Brian Sponheimer - Analyst
All right. I appreciate it. Thank you very much. And just talking about the used market, any softness from a gross perspective that goes beyond just typical supply demand?
Roger Penske - Chairman and CEO
I guess we were -- the cars coming off lease are maybe a little higher residual values, the expectations of some of the manufacturers, which when you buy these vehicles, in order to meet some of the metrics, we're probably paying a little bit over market, which has some pressure on overall gross. I would say that would be my only comment. The rest of it is trying to buy vehicles right, and the best way to buy them is trade them.
Brian Sponheimer - Analyst
Right. Certainly. Last one from me, just on -- you mentioned Freightliner or Daimler looking to consolidate the Freightliner dealer base. What's the kind of pressure, I guess the carrot or the stick, that they're getting the sellers to open up to actually selling the franchise?
Roger Penske - Chairman and CEO
I think it's been a business that's been really -- and I don't say this negatively, but it's really been an owner-operator type business over time, and some of the -- there are not legacy family members that would want to pick up these businesses, and the costs to build these sites and the expectations for dynamometers in your shops that as you now go to -- have to have a rebuilding of engines and transmission, obviously it's key from the standpoint of investment, and I think some of the guys are saying -- look, it's time for me to move on. We've seen that on -- certainly we've seen that on the car side.

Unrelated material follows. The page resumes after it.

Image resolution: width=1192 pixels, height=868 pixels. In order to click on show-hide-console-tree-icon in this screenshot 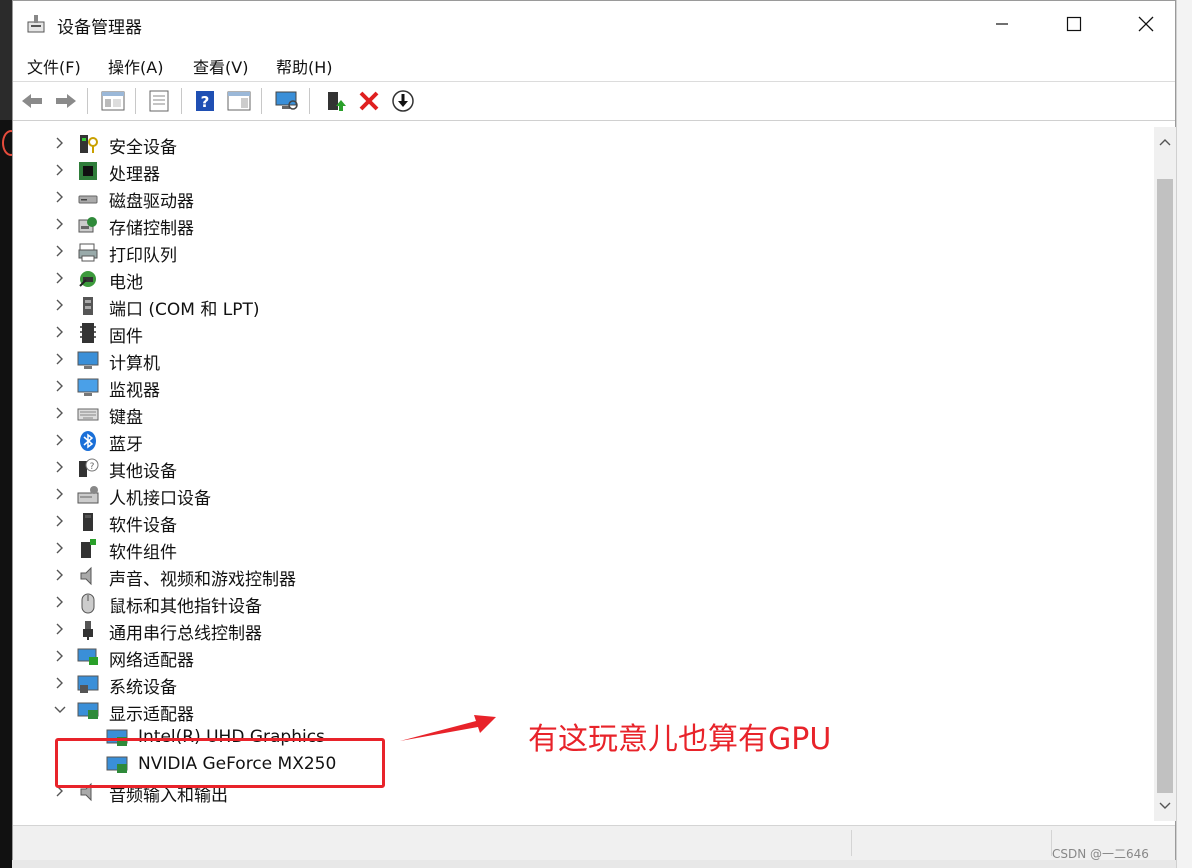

But [Rush] has been out in front of that. When you think of the number of Navistar and the number of Peterbilt dealers that he's been able to pull together over the last several years, it's been amazing.
But I see Freightliner right now trying to have a strong network across the country where we will invest, and Freightliner had some of their own owned locations, which they've sold, some used truck locations. They've sold out over the past few years, but I think they're being selective. Their goal when they do this is try to sell to contiguous owners, and that's something they've made quite clear to us.
So we've got a base now in the Texas and Oklahoma market, we have a base now in the East and the Georgia and Tennessee markets, so we would look to see if we can't expand in those. And I think the good news is they really only have one dealer in each market. They really are being very careful not to over dealer, which I think is key when you look at the overall opportunity.
Brian Sponheimer - Analyst
Thank you very much for the color. Best wishes.
Roger Penske - Chairman and CEO
Thanks.
Operator
And with no further questions, Mr. Penske, I'll turn it back to you.
Roger Penske - Chairman and CEO
All right, John, thanks, and everybody, thanks. We'll talk to you next quarter. Thanks.
Operator
Ladies and gentlemen, that does conclude your conference. Thank you for your participation. You may now disconnect.